Laboratory Safety, Training and Compliance
- Maintaining a list of chemical carcinogens, toxic chemicals.
- Making available to principal investigators or other interested personnel information on radioactive hazardous materials and on changes in federal and state regulations with regard to the use of these materials.
- Keeping on file information on safety procedures, shipment or hazardous material, and personnel health programs.
- Maintaining a file of safety plans for laboratory researchers including measures to be pursued in the case of an emergency.
- Establishing a file on appropriate decontamination procedures for chemical carcinogens or infectious agents.
- Keeping a file on all the laboratory accidents which result in exposure of personnel or the environment to a hazardous material.
- Recording receipts of all isotopes and keeping film badge records for those required to wear film badges. Film badges are used to measure radiation level.
The principal investigator is in the best position to identify and assess risk, as well as to ensure the compliance with established safety procedures, and assumes responsibility for the safe conduct of his or her research. The Principal Investigator is responsible for:
- Understanding risks associated with receiving or shipping from his or her laboratory hazardous chemicals or biologic agents.
- Posting warnings and restricting entry to work areas that contain hazardous chemicals or biological materials.
- Preparing a safety plan for his or her research if necessary.
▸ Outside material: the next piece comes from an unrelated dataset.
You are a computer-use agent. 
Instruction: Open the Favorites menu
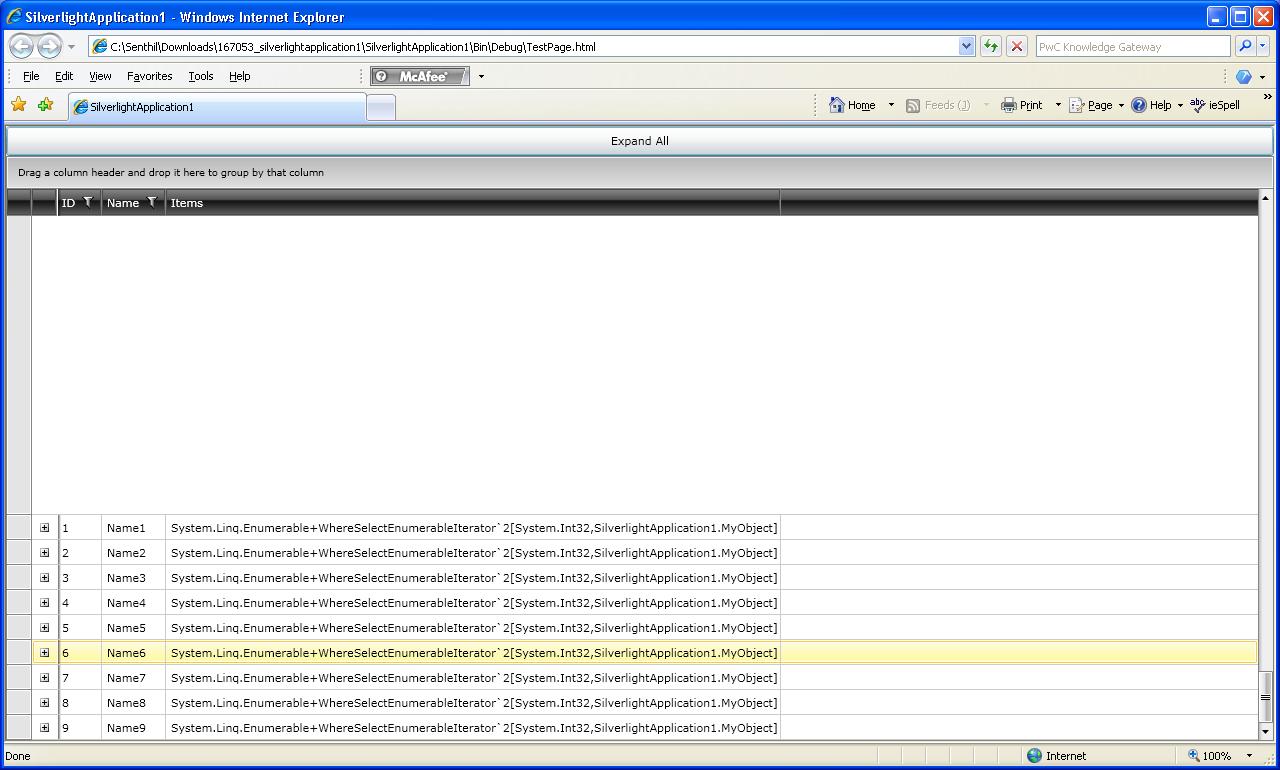149,76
- Making certain that all students working in laboratories are aware of and always follow all safety procedures.
The plan should be submitted to the Biohazards Safety Committee through the Office of Sponsored Programs for review. The safety plan will be filed with the Office of Sponsored Programs.
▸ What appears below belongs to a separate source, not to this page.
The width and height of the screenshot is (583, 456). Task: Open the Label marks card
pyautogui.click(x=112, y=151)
The principal investigator may call upon Radiation – Biohazards Committee for information on the use and storage of various hazardous materials. In the event of any accident or spill in which personnel are exposed to hazardous materials the principal investigator will be required to notify Chairman of Radiation – Biohazards Committee immediately.
Each employee (faculty member, technician, graduate student, post doctorate fellow, etc.) is responsible for complying with safety rules and procedures for the task assigned. He or she must also report promptly to the principal investigator unsafe conditions in the laboratory and any laboratory accident or exposure of personnel to biohazardous materials.
The Radiation – Biohazards Committee and Office of Sponsored Programs will cooperate with Physical Plant, Public Safety and other NJIT groups to develop and maintain a research safety program for the Institute. The office of Sponsored Programs will function as a resource for information for the investigator in his/her research activities. The Committee will monitor labs, and equipment to assure that NJIT personnel and property are protected from the effects of hazardous research materials.
Protection of Human Subjects
In accordance with federal regulations, the university is responsible for safeguarding the rights, health and welfare of people who serve as subjects in research or teaching experiments. NJIT has adopted policy and procedures designed to ensure their safety, dignity and privacy.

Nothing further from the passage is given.